You can learn more at rudderstack.com.
Welcome back to the Data Stack Show. I am on site
here at Data Council Austin recording some shows. And you'll notice that I said I in the singular,
that's because Costas is out doing some really cool stuff with the Starburst team at the conference.
And so I am flying solo, which is maybe going to give Brooks some heartburn, but I have a great guest.
So I'm going to talk with Pete, who started Data Council, and he was actually an engineer in a
former life and has built this amazing conference. And so I'm just going to ask him about his
background and actually what led him to Data Council.

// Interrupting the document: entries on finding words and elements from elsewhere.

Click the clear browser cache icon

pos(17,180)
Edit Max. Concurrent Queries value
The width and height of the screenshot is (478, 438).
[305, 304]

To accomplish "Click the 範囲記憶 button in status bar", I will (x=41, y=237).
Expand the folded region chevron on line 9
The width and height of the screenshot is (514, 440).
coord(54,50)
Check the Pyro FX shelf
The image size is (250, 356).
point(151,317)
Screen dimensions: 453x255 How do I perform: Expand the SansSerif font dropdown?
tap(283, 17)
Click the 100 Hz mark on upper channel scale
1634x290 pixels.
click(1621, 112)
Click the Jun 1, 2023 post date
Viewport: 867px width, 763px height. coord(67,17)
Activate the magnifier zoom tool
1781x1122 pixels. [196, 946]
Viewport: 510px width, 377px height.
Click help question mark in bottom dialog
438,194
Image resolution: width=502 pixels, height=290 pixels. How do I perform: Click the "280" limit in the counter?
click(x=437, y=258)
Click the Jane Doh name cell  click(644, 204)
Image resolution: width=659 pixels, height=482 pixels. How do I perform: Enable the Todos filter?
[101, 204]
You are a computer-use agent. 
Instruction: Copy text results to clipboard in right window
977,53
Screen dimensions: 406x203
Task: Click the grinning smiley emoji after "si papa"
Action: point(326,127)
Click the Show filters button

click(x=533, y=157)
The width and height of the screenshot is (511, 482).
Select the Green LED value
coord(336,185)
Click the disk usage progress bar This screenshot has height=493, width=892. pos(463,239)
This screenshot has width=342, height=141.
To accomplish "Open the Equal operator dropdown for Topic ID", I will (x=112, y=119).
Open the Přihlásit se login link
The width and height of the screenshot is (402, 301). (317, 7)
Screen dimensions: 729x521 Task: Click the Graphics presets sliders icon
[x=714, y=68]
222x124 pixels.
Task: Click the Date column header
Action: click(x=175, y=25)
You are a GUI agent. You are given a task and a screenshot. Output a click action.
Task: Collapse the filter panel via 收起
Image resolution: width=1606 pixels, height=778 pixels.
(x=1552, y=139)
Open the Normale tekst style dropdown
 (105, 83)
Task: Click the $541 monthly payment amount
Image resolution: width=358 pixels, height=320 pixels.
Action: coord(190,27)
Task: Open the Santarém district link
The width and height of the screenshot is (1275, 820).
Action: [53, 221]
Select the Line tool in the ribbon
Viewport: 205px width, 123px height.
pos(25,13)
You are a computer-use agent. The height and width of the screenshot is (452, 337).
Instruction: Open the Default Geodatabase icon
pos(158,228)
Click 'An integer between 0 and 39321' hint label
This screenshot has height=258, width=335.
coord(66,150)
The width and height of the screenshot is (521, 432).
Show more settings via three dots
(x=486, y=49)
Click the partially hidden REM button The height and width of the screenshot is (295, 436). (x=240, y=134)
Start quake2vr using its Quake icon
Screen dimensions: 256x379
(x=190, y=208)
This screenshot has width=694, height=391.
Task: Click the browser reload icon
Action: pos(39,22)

And if I'm feeling intrepid, I might
ask him about his fund as well because he's an investor,
which is uncharted territory.
But since Costas and Brooks are gone, I can do whatever I want.
So let's dive in and talk with Pete.
Pete, welcome to the Data Stack Show.
It's so great to have you here.
Thank you.
It's really exciting to be here.
And we are actually live at Data Council Austin, which is a conference you put on. And seeing the faces in the crowd
in the opening was amazing because I think in many ways, people are just so excited to get
together and talk about this stuff in person, even though we've been doing it, you know, over
for a couple of years. So for sure. Congratulations. And thank you for putting on this amazing event.
Yeah, it's my pleasure.
I think everyone feels like they've been let out of prison or something.
Yeah, that's true.
Okay, so give us the background.
So you've been working in and around data for a long time.
You know, I want to hear about the founding of Data Council.
And you have a fund, which is super interesting. But how did you get your start in data?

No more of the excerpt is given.